U-M survey: Michigan local economies still struggling with the pandemic effects
Public support is shown to help small businesses, government officials say
Michigan’s local economies are still struggling with the effects of the COVID-19 pandemic but at a much lower rate than at the start of the crisis in spring 2020, according to a University of Michigan statewide survey of local government officials.
As of spring 2021, 39% of Michigan local officials report their local economies have suffered significant (33%) or even crisis-level (6%) impacts over the past year of the pandemic. However, this is down sharply from the 86% of jurisdictions that reported the severe economic impacts at the beginning of the pandemic in 2020.
Local governments in 75% of the state’s largest jurisdictions say they have taken or are planning to take at least one action to support local businesses. Among all jurisdictions that had taken actions as of spring 2021, two-thirds (66%) believe they have been somewhat (55%) or very (11%) effective, and just 6% say they have been ineffective.
Efforts by those that report taking action include promoting or advertising local small businesses to the community (21%), waiving fees and fines, extending payment deadlines (19%), and creating more space for social distancing such as closing local roads and issuing permits for outdoor dining (17%).
These are among the first findings of the spring 2021 wave of the Michigan Public Policy Survey (MPPS), conducted between April 5 and June 7 by the Ford School of Public Policy’s Center for Local, State, and Urban Policy (CLOSUP).
The pandemic still is causing major economic disruption: Officials from Michigan’s largest jurisdictions are the most likely to report negative impacts on their local economies, including 61% that still report significant (49%) or crisis-level (12%) economic impacts in 2021. This figure is down from 99% that reported such impacts in 2020.
“This survey shows us that the worst economic effects of the pandemic may be behind us, but there is still a lot of work to do before local governments feel they have fully emerged,” said CLOSUP Executive Director Tom Ivacko.
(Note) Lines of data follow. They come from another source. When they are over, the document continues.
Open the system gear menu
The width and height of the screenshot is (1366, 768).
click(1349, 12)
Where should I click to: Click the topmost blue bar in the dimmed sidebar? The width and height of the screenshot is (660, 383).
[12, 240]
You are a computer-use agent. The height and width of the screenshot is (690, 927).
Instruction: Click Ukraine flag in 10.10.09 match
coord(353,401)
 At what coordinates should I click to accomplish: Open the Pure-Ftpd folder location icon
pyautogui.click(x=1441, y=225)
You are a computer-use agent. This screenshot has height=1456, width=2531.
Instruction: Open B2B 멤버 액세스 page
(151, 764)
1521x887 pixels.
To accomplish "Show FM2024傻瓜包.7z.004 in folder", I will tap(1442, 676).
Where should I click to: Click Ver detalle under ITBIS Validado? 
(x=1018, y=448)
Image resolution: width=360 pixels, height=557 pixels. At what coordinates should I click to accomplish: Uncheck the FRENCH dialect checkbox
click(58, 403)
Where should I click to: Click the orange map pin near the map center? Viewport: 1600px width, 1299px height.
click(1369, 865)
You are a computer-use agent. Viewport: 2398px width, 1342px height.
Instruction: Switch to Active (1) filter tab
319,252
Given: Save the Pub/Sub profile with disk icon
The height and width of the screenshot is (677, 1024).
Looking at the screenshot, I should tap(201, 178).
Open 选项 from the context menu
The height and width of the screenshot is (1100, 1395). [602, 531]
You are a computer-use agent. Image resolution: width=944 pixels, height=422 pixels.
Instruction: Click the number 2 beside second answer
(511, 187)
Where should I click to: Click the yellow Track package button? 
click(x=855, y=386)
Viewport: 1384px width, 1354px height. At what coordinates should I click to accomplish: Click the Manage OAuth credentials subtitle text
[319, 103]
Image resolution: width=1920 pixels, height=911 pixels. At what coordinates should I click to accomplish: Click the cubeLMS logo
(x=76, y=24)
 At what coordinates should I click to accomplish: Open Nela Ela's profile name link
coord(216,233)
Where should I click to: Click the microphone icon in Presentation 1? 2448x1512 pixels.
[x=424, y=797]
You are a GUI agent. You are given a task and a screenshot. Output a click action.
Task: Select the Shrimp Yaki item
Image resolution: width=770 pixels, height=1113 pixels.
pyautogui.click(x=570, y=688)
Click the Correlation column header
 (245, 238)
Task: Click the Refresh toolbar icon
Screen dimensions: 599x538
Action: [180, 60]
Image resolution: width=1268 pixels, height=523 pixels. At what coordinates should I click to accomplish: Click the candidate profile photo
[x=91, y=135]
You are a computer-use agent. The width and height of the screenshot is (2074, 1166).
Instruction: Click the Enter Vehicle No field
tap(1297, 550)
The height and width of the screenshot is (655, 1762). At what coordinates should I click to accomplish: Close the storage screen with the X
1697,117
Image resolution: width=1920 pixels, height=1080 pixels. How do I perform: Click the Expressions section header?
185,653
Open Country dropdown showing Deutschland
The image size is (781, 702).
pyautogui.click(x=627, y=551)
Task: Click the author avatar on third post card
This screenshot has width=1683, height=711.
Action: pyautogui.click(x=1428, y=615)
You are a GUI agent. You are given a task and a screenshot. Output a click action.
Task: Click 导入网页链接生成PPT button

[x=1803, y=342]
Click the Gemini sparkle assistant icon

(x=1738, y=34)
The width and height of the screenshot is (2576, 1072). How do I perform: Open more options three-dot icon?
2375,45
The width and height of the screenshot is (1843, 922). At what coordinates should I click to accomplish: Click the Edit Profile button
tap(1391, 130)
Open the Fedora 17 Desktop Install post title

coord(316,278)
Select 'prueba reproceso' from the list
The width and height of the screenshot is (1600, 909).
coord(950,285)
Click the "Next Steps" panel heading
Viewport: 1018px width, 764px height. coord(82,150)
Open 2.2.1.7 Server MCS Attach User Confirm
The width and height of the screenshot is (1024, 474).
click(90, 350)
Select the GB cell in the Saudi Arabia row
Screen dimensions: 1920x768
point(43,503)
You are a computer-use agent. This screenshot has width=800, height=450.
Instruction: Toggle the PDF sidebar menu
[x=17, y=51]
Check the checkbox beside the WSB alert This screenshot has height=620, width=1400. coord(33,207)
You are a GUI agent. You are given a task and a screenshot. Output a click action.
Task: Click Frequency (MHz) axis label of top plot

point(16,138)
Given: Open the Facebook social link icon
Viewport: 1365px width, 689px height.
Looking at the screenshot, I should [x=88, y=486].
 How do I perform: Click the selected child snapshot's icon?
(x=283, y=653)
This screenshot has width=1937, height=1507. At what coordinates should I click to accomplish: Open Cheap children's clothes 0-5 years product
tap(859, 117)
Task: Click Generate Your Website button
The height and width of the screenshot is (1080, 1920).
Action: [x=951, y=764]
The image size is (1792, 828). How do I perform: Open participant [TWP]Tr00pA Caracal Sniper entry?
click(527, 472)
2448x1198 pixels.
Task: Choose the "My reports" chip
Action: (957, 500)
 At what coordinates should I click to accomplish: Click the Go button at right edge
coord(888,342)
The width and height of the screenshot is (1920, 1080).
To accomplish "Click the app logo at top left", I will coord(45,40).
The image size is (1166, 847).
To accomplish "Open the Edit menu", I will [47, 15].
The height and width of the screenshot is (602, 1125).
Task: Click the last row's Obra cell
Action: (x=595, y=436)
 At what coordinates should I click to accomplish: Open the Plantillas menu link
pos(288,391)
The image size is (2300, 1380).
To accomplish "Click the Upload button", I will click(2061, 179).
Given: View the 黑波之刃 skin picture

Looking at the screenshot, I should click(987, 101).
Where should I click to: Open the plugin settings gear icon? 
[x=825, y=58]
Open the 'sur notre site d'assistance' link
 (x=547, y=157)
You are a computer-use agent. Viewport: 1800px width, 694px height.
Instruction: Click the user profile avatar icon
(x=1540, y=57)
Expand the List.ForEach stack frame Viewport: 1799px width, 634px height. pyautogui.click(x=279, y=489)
One local government official said his economic development department hosts a weekly Zoom meeting with the community economic development directors and chambers of commerce to collaborate on joint marketing efforts and business loans. The official added it’s serving as a model for other counties and regions.
“Local leaders are the best-positioned officials to understand the unique challenges in their communities, and to see how government can help,” said Natalie Fitzpatrick, CLOSUP research specialist and lead author on the report.
“Local governments have been flexible in their approaches to supporting their small businesses, which the survey shows has benefitted a large number of Michiganders,” said Debra Horner, CLOSUP project manager.
The MPPS is an ongoing census survey of all 1,856 general purpose local governments in Michigan conducted by CLOSUP since 2009. Respondents for the spring wave include county administrators, board chairs and clerks; city mayors, managers and clerks; village presidents, managers and clerks; and township supervisors, managers and clerks from 1,364 jurisdictions statewide.
The survey is conducted with the Michigan Association of Counties, Michigan Municipal League and Michigan Townships Association. The analysis includes comparisons to public opinion data from the State of the State Survey conducted by Michigan State University.